Chinese Language Gains Popularity in U.S. Elementary Schools
Capability:Mom sent me this link from The Wall Street Journal by Yuliya Chernovaas she knows that I’m a huge proponent of exposing children to foreign languages at an early age. But not everyone agrees. Here’s the perspective of parents in New York City. It appears that foreign language curriculum is a politically charged hot potato.
I have excerpted two comments:
- “But is it really necessary for a child at the age of 5 to be taught some random language? I can think of 10 other things that could be done with that time.”
- “anyone who has tried to teach toddlers a foreign language that no one in their household speaks (inc nanny) will realize that the classes are just not enough – you need to either live there and immerse or have the immersion at home for it to take hold.”
And here are some excerpts from a research paper, First- and Second- Language Acquisition in Early Childhood by Beverly A. Clark. The pdf is here.
- Most children in the world learn to speak two languages. Bilingualism is present in just about every country around the world, in all classes of society, and in all age groups (Grosjean, 1982; McLaughlin, 1984).
- In the United States monolingualism traditionally has been the norm. Bilingualism was regarded as a social stigma and liability (McLaughlin, 1984, p. 3). Language represents culture, and the bilingual person is often a member of a minority group whose way of thinking and whose values are unfamiliar to the majority. Language is something we can identify and try to eradicate without showing our distrust and fear of others (McLaughlin, 1984).
- Even those who begin to learn a second language in childhood may always have difficulty with pronunciation, rules of grammar, and vocabulary, and they may never completely master the forms or uses of the language. There is no simple way to explain why some people are successful at second-language learning and some are not.
- McLaughlin notes that ultimate retention of two languages depends on a large number of factors, such as the prestige of the languages, cultural pressures, motivation, opportunities of use but not on age of acquisition (McLaughlin, 1984, p. 73).

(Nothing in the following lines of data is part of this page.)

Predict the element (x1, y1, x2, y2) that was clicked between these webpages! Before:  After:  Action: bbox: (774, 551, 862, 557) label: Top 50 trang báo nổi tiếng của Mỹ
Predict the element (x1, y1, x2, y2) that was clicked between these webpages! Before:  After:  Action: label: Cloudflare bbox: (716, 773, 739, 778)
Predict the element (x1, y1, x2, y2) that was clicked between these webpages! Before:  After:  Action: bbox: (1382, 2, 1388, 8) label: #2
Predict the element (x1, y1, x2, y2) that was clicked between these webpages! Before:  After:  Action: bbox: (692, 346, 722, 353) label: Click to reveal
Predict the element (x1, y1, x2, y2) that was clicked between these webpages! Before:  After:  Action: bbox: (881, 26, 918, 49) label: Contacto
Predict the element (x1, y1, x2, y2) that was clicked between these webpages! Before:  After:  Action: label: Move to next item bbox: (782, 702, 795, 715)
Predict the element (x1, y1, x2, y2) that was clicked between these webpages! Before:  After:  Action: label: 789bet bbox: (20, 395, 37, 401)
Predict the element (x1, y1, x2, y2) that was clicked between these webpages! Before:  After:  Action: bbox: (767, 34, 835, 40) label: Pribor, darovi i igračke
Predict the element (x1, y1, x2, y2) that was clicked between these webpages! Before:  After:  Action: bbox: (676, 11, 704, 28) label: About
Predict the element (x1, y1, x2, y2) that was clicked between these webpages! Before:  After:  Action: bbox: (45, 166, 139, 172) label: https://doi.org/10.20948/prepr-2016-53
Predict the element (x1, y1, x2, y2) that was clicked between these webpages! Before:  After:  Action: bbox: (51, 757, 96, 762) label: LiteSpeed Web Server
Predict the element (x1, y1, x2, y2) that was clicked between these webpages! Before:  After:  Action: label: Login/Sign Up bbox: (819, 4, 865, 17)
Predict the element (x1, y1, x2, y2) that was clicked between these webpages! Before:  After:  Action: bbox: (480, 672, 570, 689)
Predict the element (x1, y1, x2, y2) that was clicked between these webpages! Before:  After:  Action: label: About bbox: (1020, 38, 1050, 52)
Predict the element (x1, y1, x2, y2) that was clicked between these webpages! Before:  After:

As for my children, we don’t have foreign languages at part of our public elementary school curriculum. My kids are learning Spanish and Mandarin Chinese. We speak neither at home. Only their grandmothers are alive and one speaks Japanese, the other Korean. Why Mandarin for us? I figured that it’s such a difficult yet useful language that it was best to start early. I started them on Spanish first because it’s less difficult and widely spoken where we live. It was the warm up. Once they seemed to tolerate Spanish, I threw in Mandarin Chinese just to see if it would fly. My goals are very different from these parents in The Wall Street Journal. You can’t expect fluency when your children get a half an hour or so of instruction a week. Come on! Could you learn a language that way?
Instead, I focus on two areas: correct pronunciation and conversation. NOT grammar. My hope is that by starting very young, they will get an intuitive sense for language that words can be said many different ways and it’s not always a word for word translation. My take on foreign languages: It’s the Gift That Keeps on Giving. I notice that while it may take conversational skills to open career doors, it only takes a few words to open hearts.